Прекрасные, как юный бог и богиня, они проследовали сначала к роскошному храму на берегу реки, который Трок-Урук построил в ознаменование своего собственного обожествления. Нефер распорядился заранее, и каменщики работали уже много недель. Они стесали резцами все портреты лжефараона и удалили его имя со стен и высоких колонн, поддерживавших крышу, и теперь вырезали изображения и титулы крылатого Гора и фараона Нефера-Сети наряду с описанием его победы в сражении при Галлале.

Нефер первым делом приехал сюда, чтобы возблагодарить бога и принести в жертву перед каменным алтарем пару черных быков. Когда обряд завершился, он объявил неделю праздников, увеселений и пиров с раздачей хлеба из сорго, говядины, вина и пива всем подданным, с устройством игр и представлений.

– А ты хитрец, сердце мое, – с восхищением сказала Минтака. – Они и прежде любили тебя, а теперь будут просто обожать.

«Только вот надолго ли, – спрашивал себя Нефер. – Едва весть о нашем восшествии на трон достигнет Наджи в далеком Вавилоне, он выступит в поход. Если уже не выступил. Любовь простонародья кончится, как только он постучит в ворота».


Блюсти престол в Вавилоне фараон Наджа-Кьяфан оставил своего приближенного, Асмора. Он придал ему пятьсот колесниц, две тысячи лучников и пехотинцев для защиты завоеванного, а сам с большей частью войска двинулся на Египет, чтобы отобрать у претендента корону и трон.

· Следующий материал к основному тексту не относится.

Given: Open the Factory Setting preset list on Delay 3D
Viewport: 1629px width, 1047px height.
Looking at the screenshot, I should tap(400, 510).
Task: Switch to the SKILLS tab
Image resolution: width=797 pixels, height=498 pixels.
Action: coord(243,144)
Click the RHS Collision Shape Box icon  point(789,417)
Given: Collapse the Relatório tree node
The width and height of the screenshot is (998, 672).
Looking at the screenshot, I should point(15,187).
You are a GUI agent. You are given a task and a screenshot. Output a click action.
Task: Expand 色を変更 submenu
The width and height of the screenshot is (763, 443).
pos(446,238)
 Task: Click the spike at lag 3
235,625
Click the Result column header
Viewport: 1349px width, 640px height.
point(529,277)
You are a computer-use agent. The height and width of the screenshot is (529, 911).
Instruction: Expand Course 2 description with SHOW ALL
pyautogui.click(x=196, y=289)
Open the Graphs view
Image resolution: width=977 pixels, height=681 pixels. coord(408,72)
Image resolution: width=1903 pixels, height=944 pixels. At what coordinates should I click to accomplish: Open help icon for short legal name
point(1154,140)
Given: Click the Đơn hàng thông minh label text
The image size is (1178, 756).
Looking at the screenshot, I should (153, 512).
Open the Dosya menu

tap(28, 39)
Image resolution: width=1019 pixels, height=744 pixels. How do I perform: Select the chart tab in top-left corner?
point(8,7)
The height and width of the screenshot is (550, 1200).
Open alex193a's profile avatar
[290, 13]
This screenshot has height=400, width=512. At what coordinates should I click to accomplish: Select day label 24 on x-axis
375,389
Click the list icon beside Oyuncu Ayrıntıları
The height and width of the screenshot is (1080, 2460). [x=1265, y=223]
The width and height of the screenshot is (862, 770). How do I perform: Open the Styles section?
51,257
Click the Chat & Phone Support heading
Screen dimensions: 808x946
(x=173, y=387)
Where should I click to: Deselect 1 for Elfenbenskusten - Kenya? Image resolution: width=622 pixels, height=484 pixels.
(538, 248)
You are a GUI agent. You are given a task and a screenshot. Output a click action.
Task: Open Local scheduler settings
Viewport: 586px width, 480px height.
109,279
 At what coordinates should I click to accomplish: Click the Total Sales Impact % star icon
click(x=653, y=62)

Подобно снежному кому, катящемуся со склона горы, войско фараона Наджи-Кьяфана набирало разгон и вес, устремляясь на запад по равнине к горному перевалу на границе с Египтом. По мере его продвижения подчиненные цари стекались под его знамя, и к тому времени, как Наджа встал лагерем на высотах у перевала Хатмия, численность его армии почти утроилась.

Наджа смотрел на запад, туда, где за широкой песчаной пустыней на берегах Большого Горького озера лежал город Исмаилия, обозначая границу его родины. Он постоянно помнил, что на этом отрезке похода громадная численность войска создаст ему большие сложности. Перед ним лежало огромное пространство пустыни, где до самой Исмаилии не имелось ни единого источника или оазиса. Вновь пришлось выслать вперед запасы воды и расположить их вдоль пути. Напрягая глаза в ярком свете, Наджа различал колонны груженных глиняными кувшинами с водой возов. Они ползли по изрытой колеями дороге ниже плато, напоминая гигантских темных червей, извивающихся на серовато-коричневой и желтовато-красной равнине. Не один месяц ушел на создание запасов воды в пустыне. Рабочие зарывали полные кувшины в песок и, оставив их под охраной пехоты, возвращались за следующей партией.

Чтобы пересечь пустыню, его армии потребуется почти десять дней и ночей. Все это время воины будут получать меру воды, как раз достаточную, чтобы выдержать долгий ночной переход и пережить дневной зной, укрываясь в любом подвернувшемся клочке тени: в льняных палатках или под навесом из травы и веток.

– Я поеду с тобой в авангарде, – заявила стоявшая под боком Хезерет, нарушив течение его мыслей.